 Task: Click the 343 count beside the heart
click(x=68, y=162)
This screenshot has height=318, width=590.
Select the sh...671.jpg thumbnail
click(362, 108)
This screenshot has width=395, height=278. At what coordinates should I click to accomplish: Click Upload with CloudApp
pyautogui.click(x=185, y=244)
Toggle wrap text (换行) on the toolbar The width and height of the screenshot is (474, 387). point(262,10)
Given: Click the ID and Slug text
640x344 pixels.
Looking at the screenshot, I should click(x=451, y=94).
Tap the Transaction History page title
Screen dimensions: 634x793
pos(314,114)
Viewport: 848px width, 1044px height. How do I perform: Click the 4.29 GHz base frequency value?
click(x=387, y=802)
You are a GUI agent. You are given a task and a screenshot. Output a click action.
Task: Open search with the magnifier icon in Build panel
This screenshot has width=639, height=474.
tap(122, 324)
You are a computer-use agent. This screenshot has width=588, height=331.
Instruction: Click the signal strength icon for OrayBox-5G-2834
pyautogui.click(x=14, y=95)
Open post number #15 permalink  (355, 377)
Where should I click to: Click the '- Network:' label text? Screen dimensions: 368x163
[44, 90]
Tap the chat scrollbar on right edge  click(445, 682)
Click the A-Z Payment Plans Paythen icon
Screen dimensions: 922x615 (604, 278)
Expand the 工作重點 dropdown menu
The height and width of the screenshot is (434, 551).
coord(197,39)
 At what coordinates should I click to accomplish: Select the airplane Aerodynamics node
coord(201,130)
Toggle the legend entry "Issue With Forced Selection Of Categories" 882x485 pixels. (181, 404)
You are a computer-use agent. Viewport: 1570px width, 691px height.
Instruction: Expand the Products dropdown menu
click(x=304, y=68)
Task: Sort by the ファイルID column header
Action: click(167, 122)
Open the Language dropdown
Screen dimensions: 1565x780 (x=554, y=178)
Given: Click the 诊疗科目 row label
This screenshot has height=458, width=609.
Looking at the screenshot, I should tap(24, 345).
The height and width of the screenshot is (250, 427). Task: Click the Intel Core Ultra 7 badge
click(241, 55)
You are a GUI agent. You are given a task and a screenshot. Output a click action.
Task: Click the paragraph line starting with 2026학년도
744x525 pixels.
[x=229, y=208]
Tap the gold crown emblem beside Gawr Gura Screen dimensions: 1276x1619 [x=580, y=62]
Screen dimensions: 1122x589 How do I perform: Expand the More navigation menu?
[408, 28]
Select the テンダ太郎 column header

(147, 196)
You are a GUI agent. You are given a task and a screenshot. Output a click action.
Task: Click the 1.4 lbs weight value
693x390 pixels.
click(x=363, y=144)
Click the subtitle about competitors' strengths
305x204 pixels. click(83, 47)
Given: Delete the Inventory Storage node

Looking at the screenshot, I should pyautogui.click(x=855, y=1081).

------------------------------

ABOUT THIS TASK
Return solely the count of lines in the data above in which the word "Toggle" occurs.

ANSWER FOR THE TASK
2